begin Source passage

Overview
You can load RSS content using the RSS Connector included in AIE's standard installation. This document describes how to configure the RSS Connector.
View incoming links.
Creating an RSS Connector
To create an RSS connector, do the following:
- Download and install the Site Harvester module.
Ensure that the AIE Agent is running and start AIE as described in Starting and Stopping AIE.
Open the Connectors page in the AIE Administrator by entering the following URL in a browser:
http://localhost:17000/admin/connectors
The AIE Administrator appears on the Connectors page.
- Click New. The New Connector screen appears.
- Select RSS Feed Connector, and click OK. The New Connector screen appears on the Scanner tab.
- Enter a Connector Name.
- Provide one or more Seed RSS URIs.
- Click the Crawling Options tab and expand the Proxy and Authentication areas.
Complete the fields as follows:
- Authentication Needed for RSS Feed - Set to true if the feed requires basic authentication.
- Authentication Needed for RSS Feed-Entry - Set to true if the page links in the RSS feed require basic authentication.
- Click the Other tab. The Other options appear.
- When Incremental checking is required (set to true), you must set the Crawler Store value to crawlerStore.
- Click Save to save the connector.
RSS Connector Parameters
These are the fields offered in the RSS Connector. (This is one of the Connector editors available in the AIE Administrator.)
Scanner Tab
Parameter | Description | Default Value |
---|---|---|
Connector Name | Enter a name for the connector. (required) | None |
Node Set | In a multi-node system, this is the ingestion node where this connector is available. | local |
Seed RSS URIs | Web-page addresses where the crawl will begin. ( required ) | None |
Document ID Prefix | Prefix to add to each document ID. | None |
Ingest Workflow | The ingestion workflow that receives the AttivioDocuments generated by the scanner. Always set Ingest Workflow to fileIngest. | fileIngest |
Notes Tab
See the Notes Tab description here.
Scheduler Tab
See the Schedule Tab description here.

end Source passage
begin Record excerpts

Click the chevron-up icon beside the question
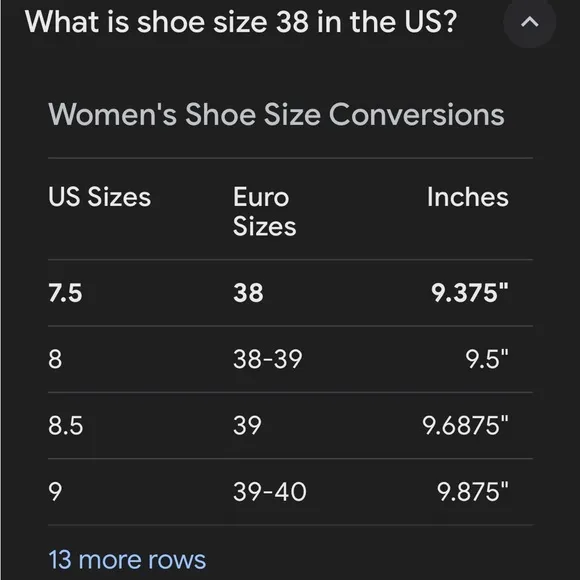click(529, 22)
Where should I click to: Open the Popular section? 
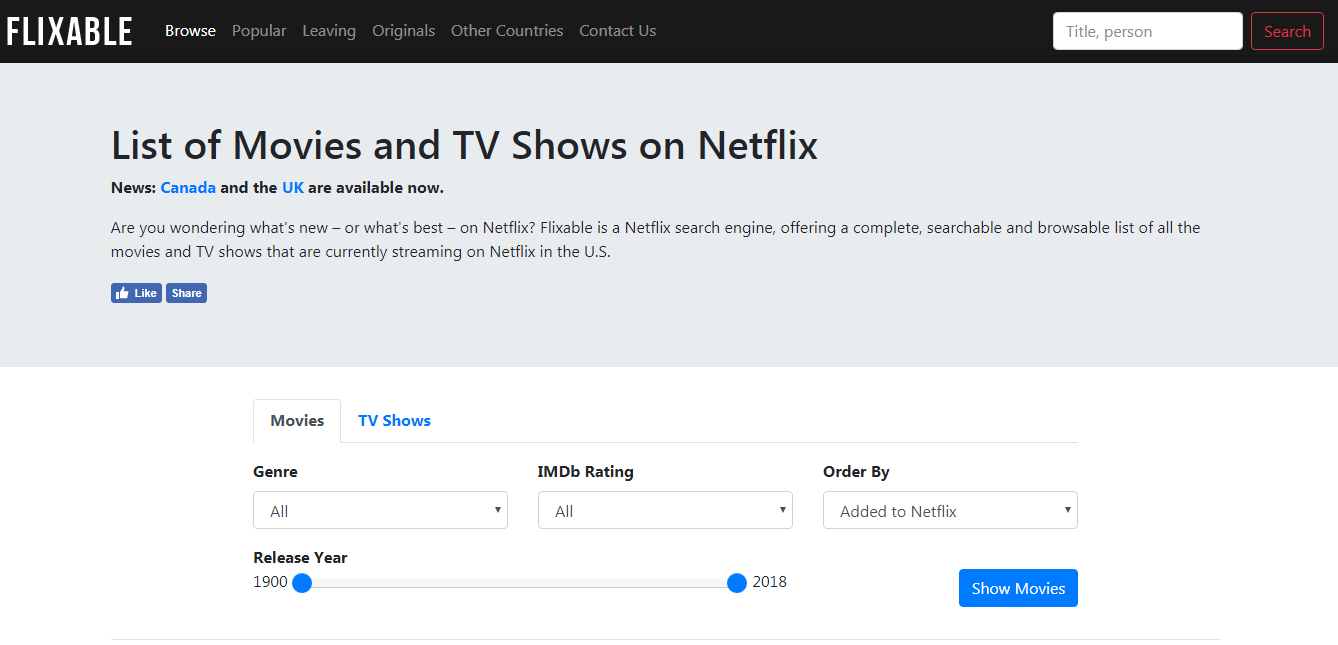[259, 30]
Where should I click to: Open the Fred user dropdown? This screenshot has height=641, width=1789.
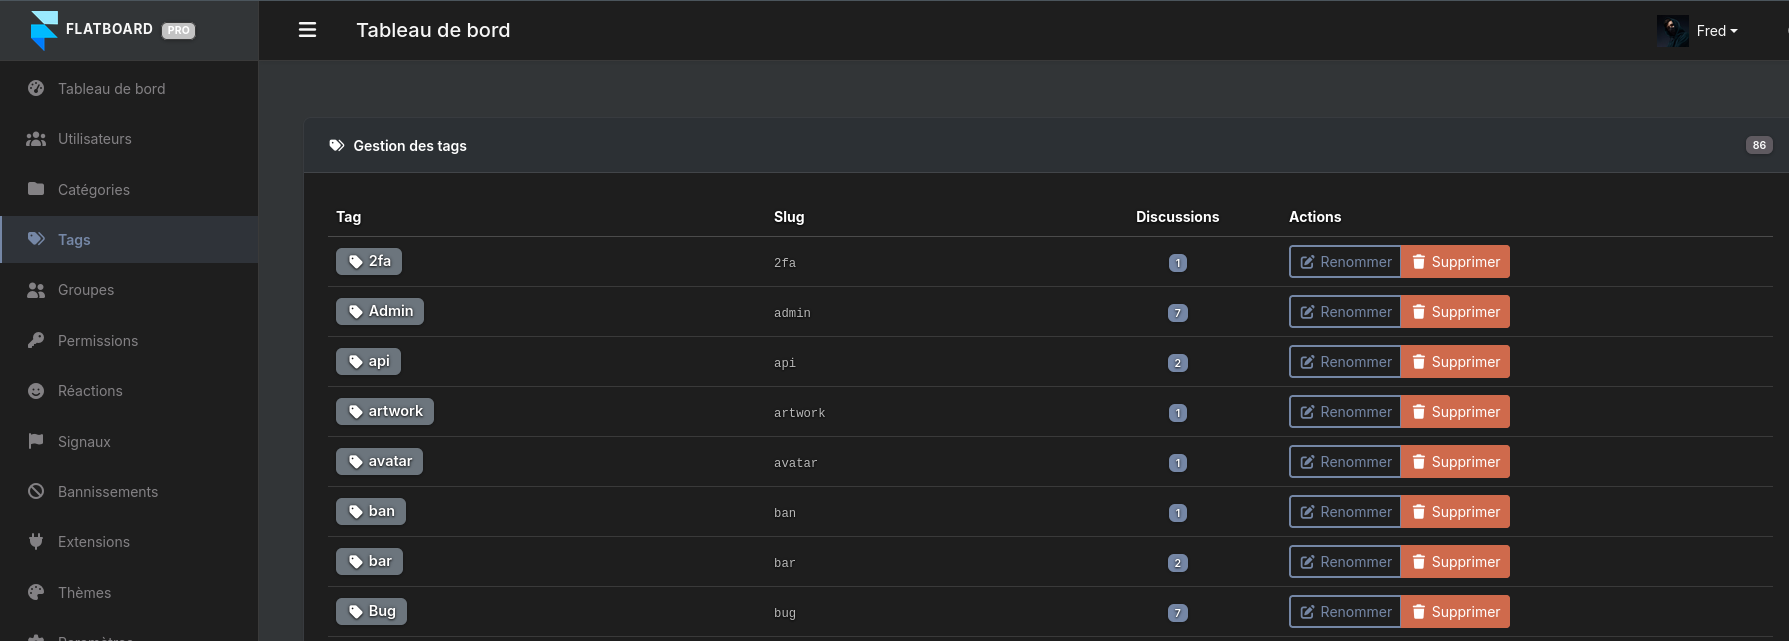tap(1716, 31)
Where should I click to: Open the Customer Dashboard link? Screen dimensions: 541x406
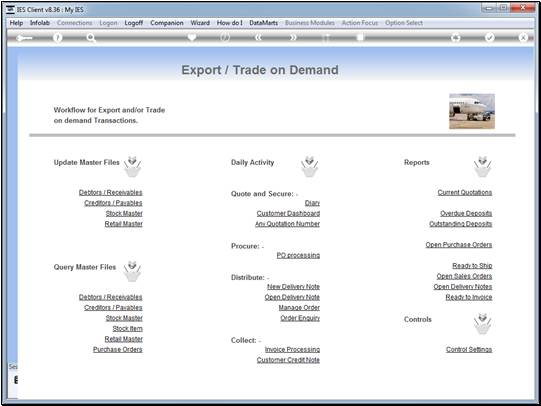(288, 214)
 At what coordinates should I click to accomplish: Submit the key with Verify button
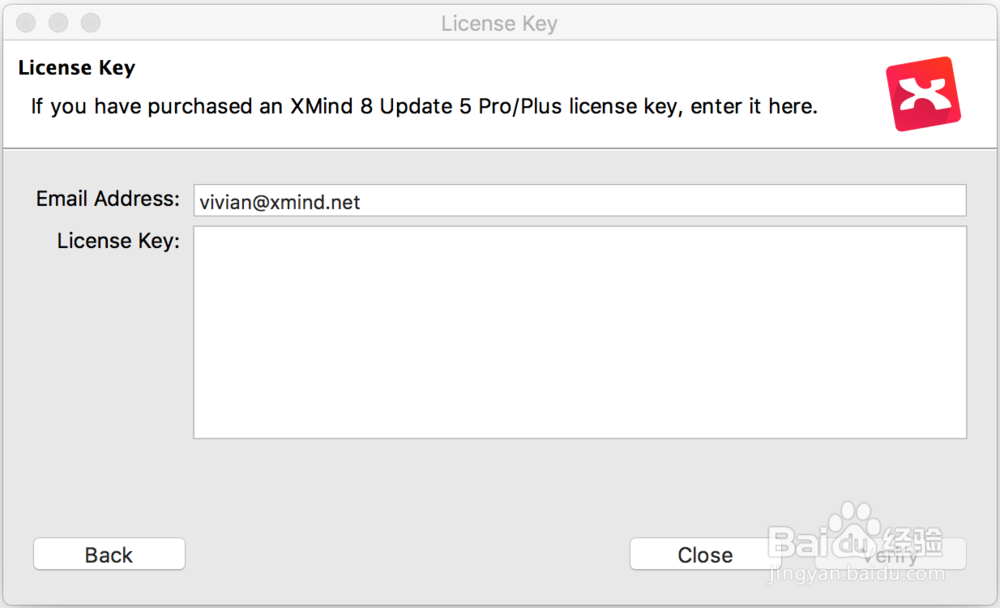tap(890, 554)
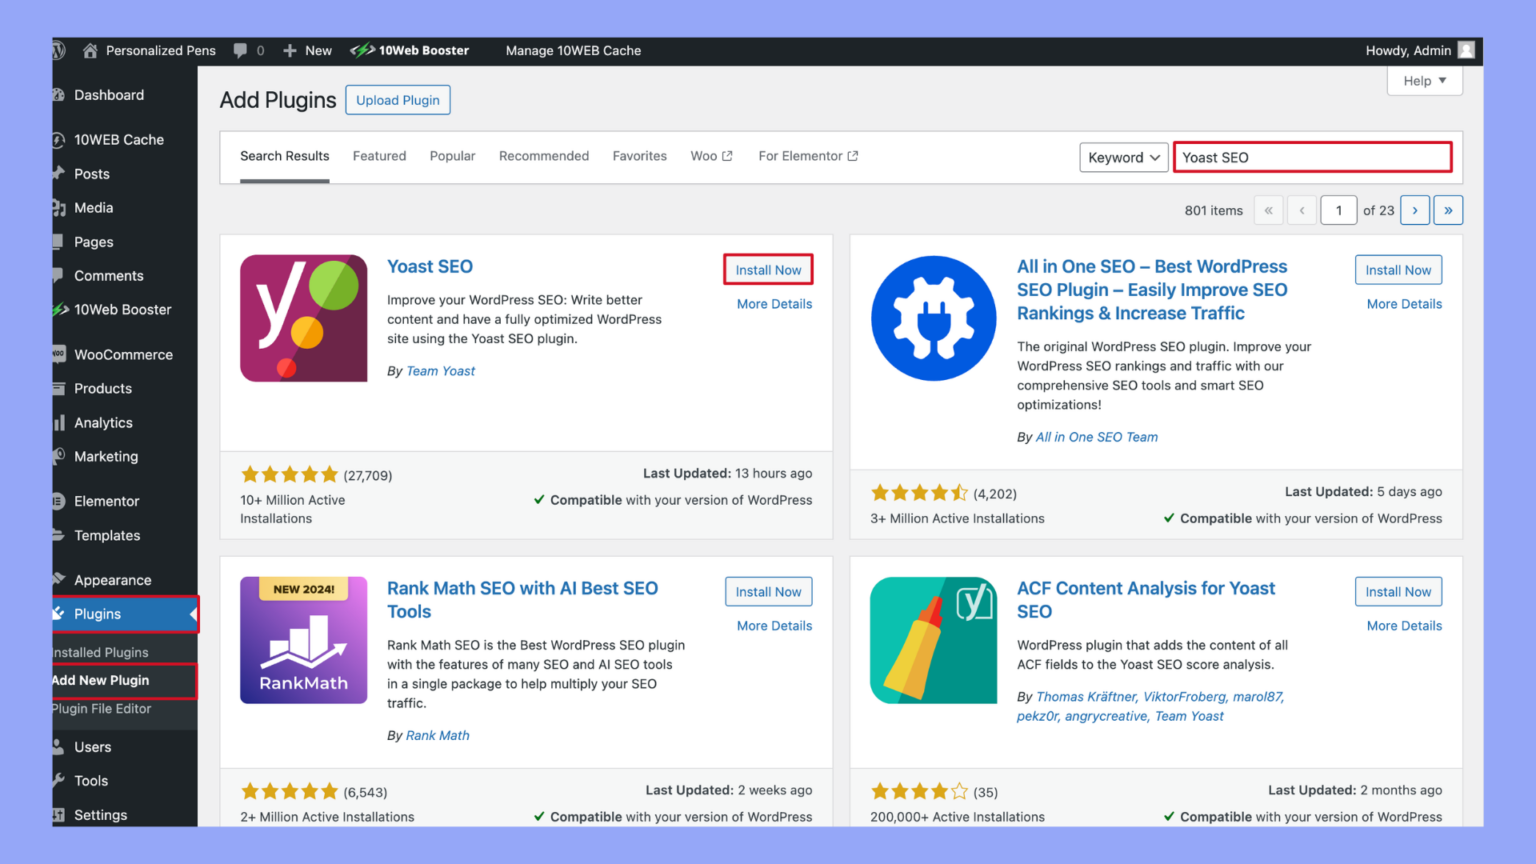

end Record excerpts

What you have to do.
Write the next part of the RSS Connector guide, picking up after its last line. The items come from a different source than the RSS Connector guide.

Answer to this task.
Crawling Options Tab
The Crawling Options Tab controls let you specify which URI's are followed and which are ignored so that you can create more productive crawls.
Parameter | Description | Default Value |
---|---|---|
HTTP Proxy Host | Proxy host for all HTTP(S) traffic for this scanner. | None |
HTTP Proxy Port | Proxy port for all HTTP(S) traffic for this scanner. | -1 |
Authentication Methods | Select an authentication-method bean from the drop-down list if one is configured. (See Authentication, below, for more on authentication-method beans.) | None |
Authentication Needed for RSS Feed | Set to true if the feed requires basic authentication. | False |
Authentication Needed for RSS Feed-Entry | Set to true if the page links in the RSS feed require basic authentication. | False |
Other Tab
Parameter | Description | Default Value |
---|---|---|
Crawler Store | When Incremental checking is required (set to true on the Scanner tab), you must set the Crawler Store value to crawlerStore. | None |
Crawl Name | Enter a name for the crawl | None |
Authentication Methods | List of Spring Bean of AuthenticationMethod(s) to use for authentication | None |
Field Mappings Tab
See the Field Mappings Tab description here.
Advanced Tab
See the Advanced Tab description here.
Authentication
The RSS Connector uses the Site Harvester's basic authentication methods. These work with some web sites but not with all web sites. If you experience difficulty, please contact the AIE Support department.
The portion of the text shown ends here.